L’infanzia a Bologna, gli studi a Firenze e Milano, poi la Cina e il Perù. Ora il ritorno nel suo Paese. Il viaggio di un italiano di successo in lotta contro i pregiudizi

Roma – 17 dicembre 2012 – Marco Wong, italiano di origine cinese, dopo una vita da manager passata all'estero da qualche anno è rientrato in Italia per avviare  un’ attività nel settore degli alimenti etnici. Senza dimenticare l’impegno sociale.

"Sono nato a Bologna nel 1963 – racconta –  e la mia famiglia era stata una delle prime a trasferirsi qui. In quel periodo l'Italia era ancora un paese di forte emigrazione e gli stranieri erano pochissimi. Non abbiamo mai avuto problemi d'inserimento, in quel periodo c'era una certa curiosità positiva e si riusciva a dialogare, a far conoscere il proprio paese d'origine".

Come ha vissuto la sua doppia appartenenza a culture così distanti? "In casa e a scuola ho sempre parlato italiano, ma con il tempo ho sentito la necessita di avvicinarmi alle mie radici e così, parallelamente ai mie studi liceali, ho cominciato a studiare il cinese qui e a Pechino. È una lingua ricchissima ed al suo interno è racchiusa la cultura, la storia e le tradizioni di quel popolo. In qualche modo, già a quell'età ero consapevole che il bilinguismo mi avrebbe dato una marcia in più rispetto ai miei coetanei e che in qualche modo mi avrebbe agevolato nel mio percorso professionale".

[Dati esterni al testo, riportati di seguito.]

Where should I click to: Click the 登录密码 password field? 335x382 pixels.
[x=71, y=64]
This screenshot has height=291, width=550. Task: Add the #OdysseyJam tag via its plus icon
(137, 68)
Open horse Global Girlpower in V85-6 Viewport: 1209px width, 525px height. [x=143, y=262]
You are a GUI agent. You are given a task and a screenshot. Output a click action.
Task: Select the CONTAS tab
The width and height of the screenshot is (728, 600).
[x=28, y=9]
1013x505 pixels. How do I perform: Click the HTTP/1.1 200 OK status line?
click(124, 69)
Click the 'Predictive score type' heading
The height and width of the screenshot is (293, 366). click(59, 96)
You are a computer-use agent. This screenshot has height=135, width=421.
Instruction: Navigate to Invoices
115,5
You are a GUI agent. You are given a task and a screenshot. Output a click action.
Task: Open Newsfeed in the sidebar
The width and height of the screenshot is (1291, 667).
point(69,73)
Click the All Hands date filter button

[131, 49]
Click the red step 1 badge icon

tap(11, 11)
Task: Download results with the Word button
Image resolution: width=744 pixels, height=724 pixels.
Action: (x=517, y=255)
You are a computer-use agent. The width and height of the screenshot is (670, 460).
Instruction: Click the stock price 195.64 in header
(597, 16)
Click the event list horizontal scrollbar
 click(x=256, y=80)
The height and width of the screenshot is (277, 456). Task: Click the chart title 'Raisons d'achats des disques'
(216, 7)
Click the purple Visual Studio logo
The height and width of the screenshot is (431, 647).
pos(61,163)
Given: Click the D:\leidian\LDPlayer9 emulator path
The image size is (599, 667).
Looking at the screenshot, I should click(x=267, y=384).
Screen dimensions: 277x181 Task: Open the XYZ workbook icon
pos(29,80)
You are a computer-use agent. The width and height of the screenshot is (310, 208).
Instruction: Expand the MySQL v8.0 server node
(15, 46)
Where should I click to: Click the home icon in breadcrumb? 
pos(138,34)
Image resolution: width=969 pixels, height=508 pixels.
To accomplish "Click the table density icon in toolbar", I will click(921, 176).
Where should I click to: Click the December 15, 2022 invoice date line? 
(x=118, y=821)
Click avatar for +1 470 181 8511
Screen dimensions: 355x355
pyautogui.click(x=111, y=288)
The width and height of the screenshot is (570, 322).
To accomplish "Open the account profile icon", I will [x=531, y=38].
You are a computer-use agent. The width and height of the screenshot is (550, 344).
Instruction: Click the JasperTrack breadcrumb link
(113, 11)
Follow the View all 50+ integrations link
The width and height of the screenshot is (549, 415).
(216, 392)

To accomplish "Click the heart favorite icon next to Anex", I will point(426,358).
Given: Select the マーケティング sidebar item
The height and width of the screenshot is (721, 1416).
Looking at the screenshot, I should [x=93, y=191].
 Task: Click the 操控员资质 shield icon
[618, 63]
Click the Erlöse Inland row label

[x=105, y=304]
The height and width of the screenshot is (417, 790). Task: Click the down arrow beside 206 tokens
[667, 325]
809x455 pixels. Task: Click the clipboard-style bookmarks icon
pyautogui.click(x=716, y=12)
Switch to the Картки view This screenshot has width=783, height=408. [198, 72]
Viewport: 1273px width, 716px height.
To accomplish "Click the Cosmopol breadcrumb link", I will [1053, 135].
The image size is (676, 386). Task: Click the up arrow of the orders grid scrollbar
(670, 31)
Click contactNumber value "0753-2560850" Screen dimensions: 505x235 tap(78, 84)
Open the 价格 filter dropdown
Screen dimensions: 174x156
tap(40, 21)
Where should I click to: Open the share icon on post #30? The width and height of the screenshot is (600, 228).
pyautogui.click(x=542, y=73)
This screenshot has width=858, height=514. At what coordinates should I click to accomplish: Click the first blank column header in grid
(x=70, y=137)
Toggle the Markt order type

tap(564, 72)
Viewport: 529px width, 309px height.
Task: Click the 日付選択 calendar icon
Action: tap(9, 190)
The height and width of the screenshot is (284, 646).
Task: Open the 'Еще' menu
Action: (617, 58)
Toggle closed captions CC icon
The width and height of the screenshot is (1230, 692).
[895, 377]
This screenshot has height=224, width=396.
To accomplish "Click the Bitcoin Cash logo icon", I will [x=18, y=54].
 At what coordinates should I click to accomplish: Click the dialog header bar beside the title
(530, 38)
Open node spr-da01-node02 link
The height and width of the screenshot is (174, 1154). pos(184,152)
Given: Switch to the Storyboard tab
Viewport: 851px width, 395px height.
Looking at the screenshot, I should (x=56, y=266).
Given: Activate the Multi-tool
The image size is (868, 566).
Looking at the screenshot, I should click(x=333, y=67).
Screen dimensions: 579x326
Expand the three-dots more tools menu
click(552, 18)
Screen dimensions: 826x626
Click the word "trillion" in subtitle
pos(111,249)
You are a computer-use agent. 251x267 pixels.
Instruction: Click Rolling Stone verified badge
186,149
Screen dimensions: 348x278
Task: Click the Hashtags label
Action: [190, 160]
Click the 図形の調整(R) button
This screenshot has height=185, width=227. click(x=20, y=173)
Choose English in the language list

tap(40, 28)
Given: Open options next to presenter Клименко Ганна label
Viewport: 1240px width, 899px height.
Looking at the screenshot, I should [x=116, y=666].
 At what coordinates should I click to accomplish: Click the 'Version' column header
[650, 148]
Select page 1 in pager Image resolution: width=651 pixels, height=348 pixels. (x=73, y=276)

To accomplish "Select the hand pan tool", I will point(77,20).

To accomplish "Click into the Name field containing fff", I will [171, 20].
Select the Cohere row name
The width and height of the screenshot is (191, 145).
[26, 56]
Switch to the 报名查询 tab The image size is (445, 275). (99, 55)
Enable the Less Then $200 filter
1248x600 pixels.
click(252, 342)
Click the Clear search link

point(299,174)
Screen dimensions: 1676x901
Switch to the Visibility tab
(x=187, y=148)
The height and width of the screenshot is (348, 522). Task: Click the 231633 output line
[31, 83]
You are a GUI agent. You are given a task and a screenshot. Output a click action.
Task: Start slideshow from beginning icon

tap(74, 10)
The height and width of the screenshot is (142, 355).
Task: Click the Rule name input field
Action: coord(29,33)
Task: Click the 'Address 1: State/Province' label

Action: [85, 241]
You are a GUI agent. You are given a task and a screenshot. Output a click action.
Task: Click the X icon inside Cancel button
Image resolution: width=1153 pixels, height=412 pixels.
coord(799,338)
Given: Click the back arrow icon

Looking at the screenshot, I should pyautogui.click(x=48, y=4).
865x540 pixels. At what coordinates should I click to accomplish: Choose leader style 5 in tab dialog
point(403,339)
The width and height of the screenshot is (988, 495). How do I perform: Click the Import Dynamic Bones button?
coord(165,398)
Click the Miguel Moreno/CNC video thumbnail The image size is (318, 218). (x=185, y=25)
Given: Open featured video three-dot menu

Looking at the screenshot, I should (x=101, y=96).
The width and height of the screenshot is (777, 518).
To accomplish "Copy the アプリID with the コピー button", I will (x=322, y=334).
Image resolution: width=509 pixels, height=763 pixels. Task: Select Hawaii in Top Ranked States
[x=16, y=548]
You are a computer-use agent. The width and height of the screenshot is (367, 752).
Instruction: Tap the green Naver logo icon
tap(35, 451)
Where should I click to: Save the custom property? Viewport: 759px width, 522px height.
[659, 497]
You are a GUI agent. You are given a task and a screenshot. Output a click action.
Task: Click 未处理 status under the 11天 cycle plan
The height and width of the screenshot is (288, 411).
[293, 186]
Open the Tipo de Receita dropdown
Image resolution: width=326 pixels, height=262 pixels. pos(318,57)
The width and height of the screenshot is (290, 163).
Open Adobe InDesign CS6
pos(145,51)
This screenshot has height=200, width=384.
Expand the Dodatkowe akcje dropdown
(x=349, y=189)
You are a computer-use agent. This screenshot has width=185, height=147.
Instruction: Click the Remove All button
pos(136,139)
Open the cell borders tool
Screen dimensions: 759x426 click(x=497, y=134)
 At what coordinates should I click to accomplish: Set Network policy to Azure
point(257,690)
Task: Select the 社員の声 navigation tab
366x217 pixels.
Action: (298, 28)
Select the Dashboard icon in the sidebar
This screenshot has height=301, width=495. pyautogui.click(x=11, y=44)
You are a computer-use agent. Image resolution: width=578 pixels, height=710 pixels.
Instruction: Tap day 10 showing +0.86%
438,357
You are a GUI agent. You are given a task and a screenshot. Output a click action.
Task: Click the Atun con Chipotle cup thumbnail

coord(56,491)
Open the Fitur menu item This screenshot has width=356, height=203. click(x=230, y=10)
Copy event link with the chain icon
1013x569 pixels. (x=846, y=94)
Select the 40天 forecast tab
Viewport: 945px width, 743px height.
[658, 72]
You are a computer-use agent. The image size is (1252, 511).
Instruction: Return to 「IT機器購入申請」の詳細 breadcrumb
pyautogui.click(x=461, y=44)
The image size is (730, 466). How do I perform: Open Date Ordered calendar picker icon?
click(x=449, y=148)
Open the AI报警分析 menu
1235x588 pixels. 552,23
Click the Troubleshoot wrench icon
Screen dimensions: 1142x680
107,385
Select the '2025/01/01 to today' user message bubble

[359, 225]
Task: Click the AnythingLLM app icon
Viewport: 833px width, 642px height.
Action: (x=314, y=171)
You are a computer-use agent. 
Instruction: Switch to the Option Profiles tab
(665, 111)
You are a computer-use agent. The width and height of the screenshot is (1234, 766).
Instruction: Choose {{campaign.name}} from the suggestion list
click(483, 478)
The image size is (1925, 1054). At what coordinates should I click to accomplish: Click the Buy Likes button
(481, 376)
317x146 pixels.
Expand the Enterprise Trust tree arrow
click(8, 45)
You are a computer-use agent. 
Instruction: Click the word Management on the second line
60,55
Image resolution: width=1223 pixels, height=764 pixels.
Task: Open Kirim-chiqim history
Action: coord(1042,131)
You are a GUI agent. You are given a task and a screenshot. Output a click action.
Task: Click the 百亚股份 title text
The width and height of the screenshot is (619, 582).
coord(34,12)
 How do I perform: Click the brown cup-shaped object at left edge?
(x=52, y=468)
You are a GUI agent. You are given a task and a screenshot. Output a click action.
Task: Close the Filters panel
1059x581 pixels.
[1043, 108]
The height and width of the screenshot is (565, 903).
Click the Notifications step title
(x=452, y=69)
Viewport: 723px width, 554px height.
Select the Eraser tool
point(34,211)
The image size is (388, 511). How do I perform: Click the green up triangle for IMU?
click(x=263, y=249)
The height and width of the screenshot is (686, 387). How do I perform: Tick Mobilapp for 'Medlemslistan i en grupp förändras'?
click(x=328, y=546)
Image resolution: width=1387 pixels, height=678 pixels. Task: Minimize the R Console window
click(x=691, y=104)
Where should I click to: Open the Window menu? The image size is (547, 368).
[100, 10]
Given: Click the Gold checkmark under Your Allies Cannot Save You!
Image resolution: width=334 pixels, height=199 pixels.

Il piccolo Marco sognava di fare l'ingegnere e andare in Cina a realizzare infrastrutture e portare tecnologia. Così dopo il liceo iniziò l'Università a Firenze presso la facoltà di Ingegneria Elettronica e la concluse al Politecnico di Milano dove si specializzò in Telecomunicazioni.

"Il mio primo impiego fu in Pirelli, come system engineer, con gli anni e l'esperienza, ho ricoperto il ruolo di Product Manager negli uffici di rappresentanza a Pechino". Dopo questa esperienza, ha iniziato a lavorare per TIM occupando ruoli di vertice. "Per lungo periodo ho continuato a vivere a lavorare in Cina. Non era il Paese in cui ero nato, ma percepivo di appartenergli, anche se a volte mi sentivo straniero. Infatti succedeva che per la gente e i miei colleghi cinesi ero l'italiano, mentre per quelli italiani ero il cinese. Ma per me lavorare in Cina è stato il coronamento di un sogno" prosegue nel suo racconto Marco Wong.

"Dopo l'esperienza in Cina, l'azienda per cui lavoravo mi ha proposto di trasferirmi in Perù per seguire un importante progetto. Ricordo con molto piacere quegli anni, in cui ho imparato una nuova lingua, ma la cosa più particolare è che per la prima volta mi sono sentito libero, ero uno straniero e basta. Paradossalmente in Italia mi sono sentito immigrato fino all'età di 18 anni. Non mi capacitavo del motivo per cui dovevo chiedere il permesso di vivere nel paese in cui ero nato".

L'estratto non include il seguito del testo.